┌─ Data section
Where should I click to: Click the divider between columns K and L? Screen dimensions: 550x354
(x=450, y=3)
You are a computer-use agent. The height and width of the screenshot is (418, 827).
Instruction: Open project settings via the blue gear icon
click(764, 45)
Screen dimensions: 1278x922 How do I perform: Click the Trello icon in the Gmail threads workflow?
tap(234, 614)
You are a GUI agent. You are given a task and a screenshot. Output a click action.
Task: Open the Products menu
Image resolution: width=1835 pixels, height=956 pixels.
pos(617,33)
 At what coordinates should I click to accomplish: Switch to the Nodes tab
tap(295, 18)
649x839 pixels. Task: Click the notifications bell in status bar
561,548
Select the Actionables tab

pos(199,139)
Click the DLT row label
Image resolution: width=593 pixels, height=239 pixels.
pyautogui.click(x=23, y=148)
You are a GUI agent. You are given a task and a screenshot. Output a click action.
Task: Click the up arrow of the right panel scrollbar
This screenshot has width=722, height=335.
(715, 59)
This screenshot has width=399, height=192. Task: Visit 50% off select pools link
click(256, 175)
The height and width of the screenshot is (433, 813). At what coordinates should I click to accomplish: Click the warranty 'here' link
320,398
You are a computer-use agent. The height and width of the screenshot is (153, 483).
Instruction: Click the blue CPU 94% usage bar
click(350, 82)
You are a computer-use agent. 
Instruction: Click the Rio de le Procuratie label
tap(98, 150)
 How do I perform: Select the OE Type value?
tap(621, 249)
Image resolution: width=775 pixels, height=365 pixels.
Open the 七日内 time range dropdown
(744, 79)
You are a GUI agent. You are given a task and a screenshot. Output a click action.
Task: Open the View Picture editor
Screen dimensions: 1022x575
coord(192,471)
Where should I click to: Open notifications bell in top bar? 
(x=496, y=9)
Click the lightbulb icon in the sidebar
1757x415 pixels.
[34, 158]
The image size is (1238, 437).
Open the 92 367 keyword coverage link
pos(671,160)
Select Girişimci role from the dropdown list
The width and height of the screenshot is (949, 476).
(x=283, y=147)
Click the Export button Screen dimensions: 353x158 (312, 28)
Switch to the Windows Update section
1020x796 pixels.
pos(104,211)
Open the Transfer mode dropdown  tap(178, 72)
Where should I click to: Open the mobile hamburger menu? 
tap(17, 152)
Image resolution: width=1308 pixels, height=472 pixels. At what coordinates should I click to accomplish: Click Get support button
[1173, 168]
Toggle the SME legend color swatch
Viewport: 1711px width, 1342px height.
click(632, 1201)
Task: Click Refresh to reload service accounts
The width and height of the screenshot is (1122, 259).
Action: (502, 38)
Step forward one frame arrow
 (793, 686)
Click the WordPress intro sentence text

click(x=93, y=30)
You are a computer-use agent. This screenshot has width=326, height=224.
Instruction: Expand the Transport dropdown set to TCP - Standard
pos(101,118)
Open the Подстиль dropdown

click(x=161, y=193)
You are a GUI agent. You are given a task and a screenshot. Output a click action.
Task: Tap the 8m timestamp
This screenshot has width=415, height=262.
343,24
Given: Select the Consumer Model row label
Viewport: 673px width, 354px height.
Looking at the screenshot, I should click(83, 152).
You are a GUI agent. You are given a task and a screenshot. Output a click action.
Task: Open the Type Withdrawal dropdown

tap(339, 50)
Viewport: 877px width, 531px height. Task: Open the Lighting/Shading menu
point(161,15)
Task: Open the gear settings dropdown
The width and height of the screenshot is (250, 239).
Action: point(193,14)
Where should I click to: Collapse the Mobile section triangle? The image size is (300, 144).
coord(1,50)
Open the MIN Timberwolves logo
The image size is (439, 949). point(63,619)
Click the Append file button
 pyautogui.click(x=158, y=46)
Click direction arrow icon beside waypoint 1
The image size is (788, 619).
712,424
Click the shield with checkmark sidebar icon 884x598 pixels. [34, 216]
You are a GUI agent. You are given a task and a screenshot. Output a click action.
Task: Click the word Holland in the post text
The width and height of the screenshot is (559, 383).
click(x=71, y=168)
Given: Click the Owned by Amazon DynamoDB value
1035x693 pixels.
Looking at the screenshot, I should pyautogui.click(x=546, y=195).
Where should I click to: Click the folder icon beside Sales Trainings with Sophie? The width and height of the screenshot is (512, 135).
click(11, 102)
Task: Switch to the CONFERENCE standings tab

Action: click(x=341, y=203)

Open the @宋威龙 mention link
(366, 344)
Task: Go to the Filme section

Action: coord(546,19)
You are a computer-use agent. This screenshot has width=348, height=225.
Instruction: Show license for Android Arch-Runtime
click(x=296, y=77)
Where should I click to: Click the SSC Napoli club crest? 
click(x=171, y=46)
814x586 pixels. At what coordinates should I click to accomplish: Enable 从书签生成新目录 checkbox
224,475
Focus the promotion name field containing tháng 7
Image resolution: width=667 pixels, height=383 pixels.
└─
> _Requirement_
When a line in the material contains the string "computer", copy that line.

> _Solved problem_
You are a computer-use agent. The height and width of the screenshot is (418, 827).
You are a computer-use agent. The height and width of the screenshot is (153, 483).
You are a computer-use agent. 
You are a computer-use agent. This screenshot has width=326, height=224.
You are a computer-use agent. This screenshot has width=348, height=225.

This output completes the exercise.